> _Blok teks_:
>>>>

Demikian share singkat, krn keseringan dpt mandat mengawal perubahan / transisi 
kurikulum teknik geologi ugm 2001, 2006, 2011.

Salam, agus hend
Kebetulan anggota tim pengajar mt.kuliah geologi kuarter di geologi ugm. 
 

Sent from my iPad

On 26 Feb 2012, at 11:35, "Danny Hilman Natawidjaja" <danny.hil...@gmail.com> 
wrote:

Mohon tidak dicampur-adukan dengan Kualitas Lulusan Pak.

Yang saya ulas hanya tentang pengembangan/pendidikan bidang geologi yang 
mempelajari proses dan bentang alam muda/sekarang (Kuarter – Resen), termasuk 
Geologi Kuarter, patahan aktif, gunung api, kebencanaan, dan arkeo-geologi.  
Senada dengan apa yang dikemukakan olek Pak Zaim ttg kurangnya minat mahasiswa 
di bidang yang beliau ajarkan.

Silahkan teman-teman dosen yang lebih punya pengetahuan tentang masalah ini 
berkontribusi, supaya berimbang wacana-nya.

 

Sejalan dengan wacana ini, alangkah baiknya melihat “the big picture” dibalik 
masalah ‘piramida’ , tidak terlalu di‘cupat’kan ( J maap… nebeng istilah ADB).

<<<<

> _Tugas A_:
Dari blok teks, daftarkan setiap bidang yang disebut termasuk dalam pengembangan atau pendidikan geologi yang mempelajari proses dan bentang alam muda.
> _Tugas B_:
Lanjutkan blok teks tentang pendidikan geologi mulai setelah kalimat terakhirnya.
Data setelah ini tidak diperlukan.

> _Data terekstraksi_:

>>>>

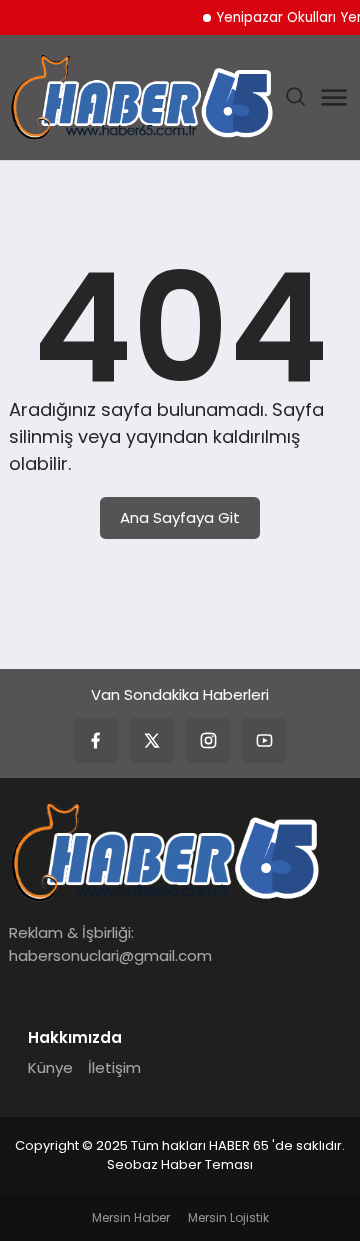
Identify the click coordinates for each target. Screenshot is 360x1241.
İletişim (114, 1067)
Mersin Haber (131, 1217)
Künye (50, 1067)
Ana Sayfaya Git (180, 517)
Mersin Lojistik (228, 1217)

<<<<

> _Hasil akhir A_:
Geologi Kuarter, patahan aktif, gunung api, kebencanaan, dan arkeo-geologi.

> _Hasil akhir B_:
Salam

DHN

 

Catatan:

Sekedar sharing pengalaman, ketika diawal-awal saya belajar earthquake geology 
untuk S3, tidak mudah bagi saya untuk melihat proses geologi dibalik bentang 
alam yang kita lihat karena sebelumnya sudah demikian terbiasa dengan 
‘pengajaran geologi singkapan’.  Dalam setiap fieldtrip di masa kuliahnya, saya 
‘dipaksa’ untuk menjelaskan setiap benjolan dan lekukan yang ada di bentang 
alam.  Dan itu tidak mudah kalau belum terlatih. Sampai sekarang pun terus 
terang bagi saya masih tidak mudah karena dalam satu decade terakhir lebih 
banyak waktu dihabiskan untuk memelototi geologi-koral-mikroatol di Mentawai, 
jadi masih harus banyak belajar lagi J.  Sebelum gempa Chi-Chi di Taiwan tahun 
1999 itu, para ahli geologi di sana sangat sukar menerima keberadaan jalur 
patahan aktif kalau ‘hanya’ berdasarkan analisis morpho tektonik.  Dalam konsep 
mereka, jalur patahan hanya bisa dibuktikan kalau ada zona sesar yang terlihat 
dalam singkapan…  Sekarang
 tentunya tidak lagi…

 

 

From: miko [mailto:m...@cbn.net.id] 
Sent: Sunday, February 26, 2012 10:38 AM
To: iagi-net@iagi.or.id
Subject: Re: [iagi-net-l] Fwd: ARTIKEL KORAN PR

 

Pak Danny,

Semoga dosen-dosen geologi dasar, geologi struktur, geomorfologi dll, khususnya 
di lingkungan ITB tidak membaca judgement /penilaian Anda tentang kualitas para 
lulusannya.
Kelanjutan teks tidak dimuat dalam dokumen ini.